◆ Material provided:
━━━━━━━━━━

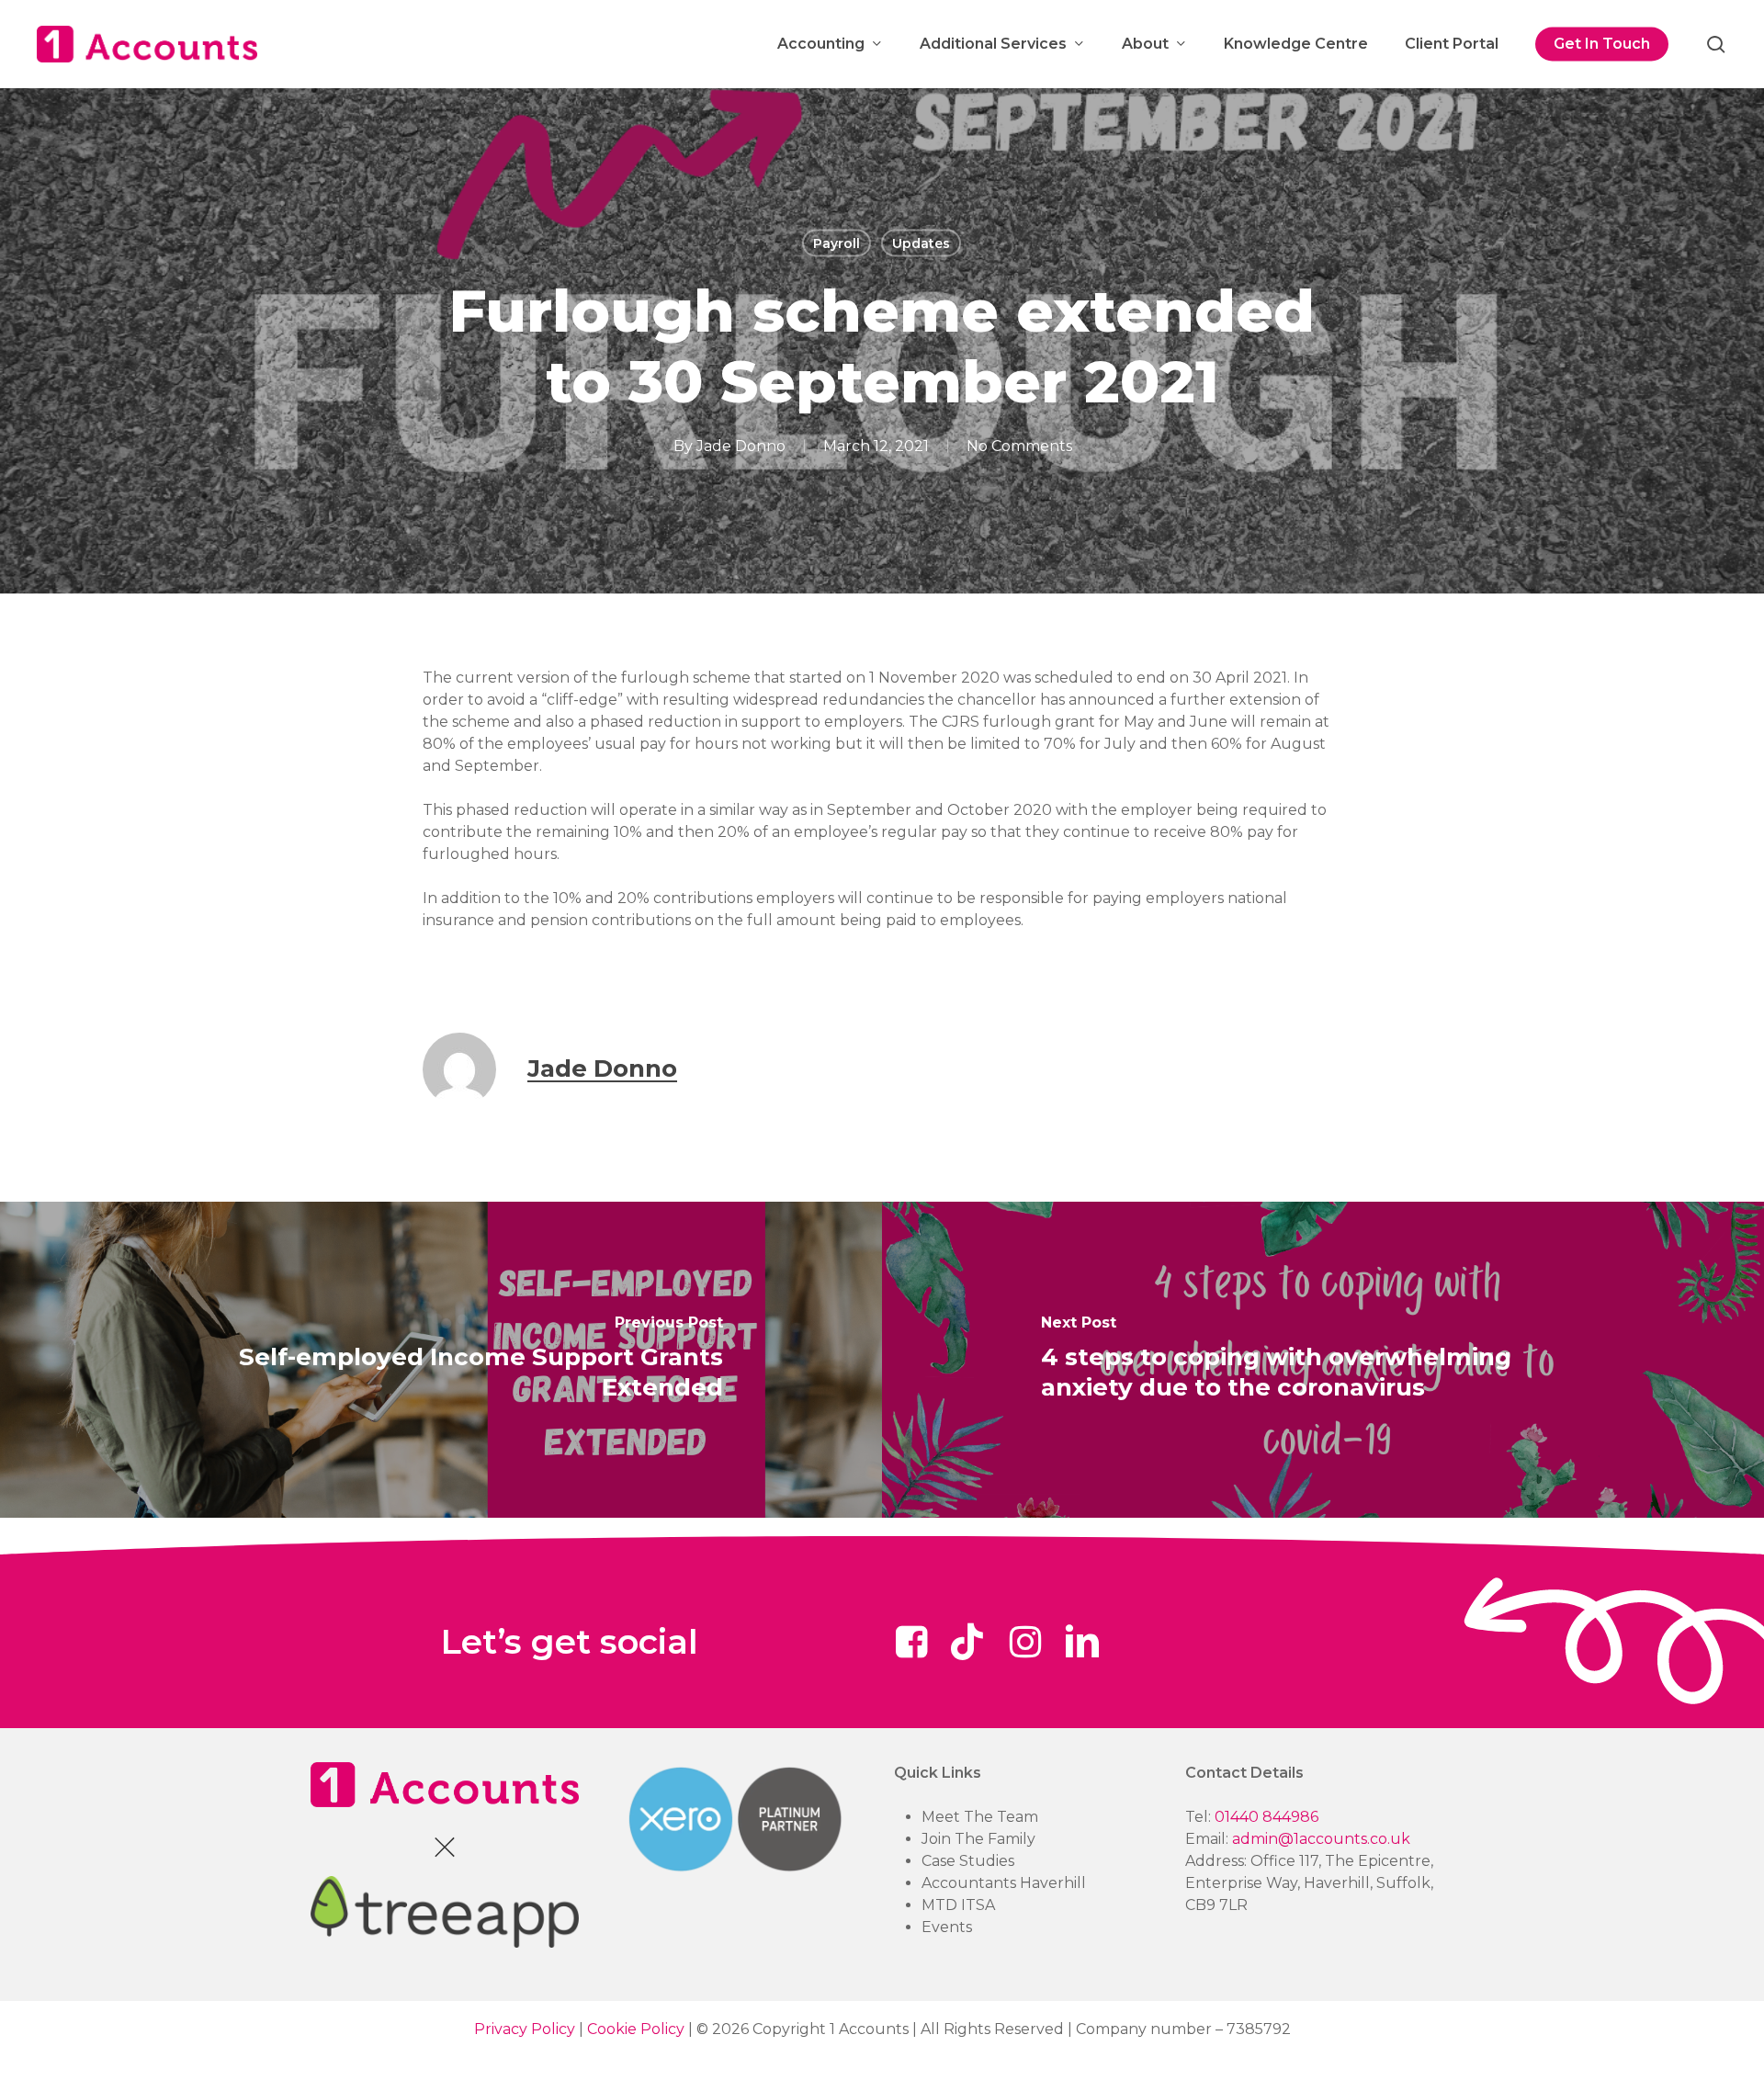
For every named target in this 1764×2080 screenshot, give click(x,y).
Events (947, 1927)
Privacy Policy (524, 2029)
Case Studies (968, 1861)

━━━━━━━━━━

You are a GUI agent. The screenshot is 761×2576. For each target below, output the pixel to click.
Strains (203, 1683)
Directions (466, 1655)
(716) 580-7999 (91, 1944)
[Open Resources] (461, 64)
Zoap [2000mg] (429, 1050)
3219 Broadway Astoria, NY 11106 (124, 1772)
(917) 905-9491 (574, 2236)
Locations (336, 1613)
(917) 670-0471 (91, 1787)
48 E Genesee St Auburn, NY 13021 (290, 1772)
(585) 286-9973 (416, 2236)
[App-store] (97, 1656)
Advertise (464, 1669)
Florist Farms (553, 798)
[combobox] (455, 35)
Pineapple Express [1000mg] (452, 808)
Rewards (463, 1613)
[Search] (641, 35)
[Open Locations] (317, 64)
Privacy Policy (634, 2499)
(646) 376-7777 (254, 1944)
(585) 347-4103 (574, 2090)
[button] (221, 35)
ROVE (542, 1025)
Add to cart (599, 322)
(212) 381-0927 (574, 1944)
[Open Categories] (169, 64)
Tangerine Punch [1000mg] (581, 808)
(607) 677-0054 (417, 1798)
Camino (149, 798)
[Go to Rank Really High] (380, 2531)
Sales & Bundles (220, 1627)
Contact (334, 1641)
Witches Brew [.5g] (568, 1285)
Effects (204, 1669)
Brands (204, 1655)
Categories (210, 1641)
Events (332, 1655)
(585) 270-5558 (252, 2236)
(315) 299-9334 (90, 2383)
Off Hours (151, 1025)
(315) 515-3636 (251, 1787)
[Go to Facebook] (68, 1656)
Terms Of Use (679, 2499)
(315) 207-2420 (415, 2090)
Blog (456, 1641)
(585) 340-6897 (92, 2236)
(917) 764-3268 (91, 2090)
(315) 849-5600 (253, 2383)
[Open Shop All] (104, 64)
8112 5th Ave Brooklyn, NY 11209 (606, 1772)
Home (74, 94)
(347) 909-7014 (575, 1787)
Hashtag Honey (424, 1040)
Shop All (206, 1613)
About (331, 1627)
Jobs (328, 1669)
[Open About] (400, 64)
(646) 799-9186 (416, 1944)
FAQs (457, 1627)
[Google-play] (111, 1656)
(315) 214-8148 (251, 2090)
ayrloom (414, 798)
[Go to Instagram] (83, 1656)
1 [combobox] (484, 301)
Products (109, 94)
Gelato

━━━━━━━━━━

◆ Work instructions: The line above containing "Advertise (464, 1669)", the line containing "Events (332, 1655)", and every line between them are to be transcribed exactly; no other line is wanted.

◆ Solution for this task:
Advertise (464, 1669)
Florist Farms (553, 798)
[combobox] (455, 35)
Pineapple Express [1000mg] (452, 808)
Rewards (463, 1613)
[Search] (641, 35)
[Open Locations] (317, 64)
Privacy Policy (634, 2499)
(646) 376-7777 (254, 1944)
(585) 347-4103 (574, 2090)
[button] (221, 35)
ROVE (542, 1025)
Add to cart (599, 322)
(212) 381-0927 (574, 1944)
[Open Categories] (169, 64)
Tangerine Punch [1000mg] (581, 808)
(607) 677-0054 (417, 1798)
Camino (149, 798)
[Go to Rank Really High] (380, 2531)
Sales & Bundles (220, 1627)
Contact (334, 1641)
Witches Brew [.5g] (568, 1285)
Effects (204, 1669)
Brands (204, 1655)
Categories (210, 1641)
Events (332, 1655)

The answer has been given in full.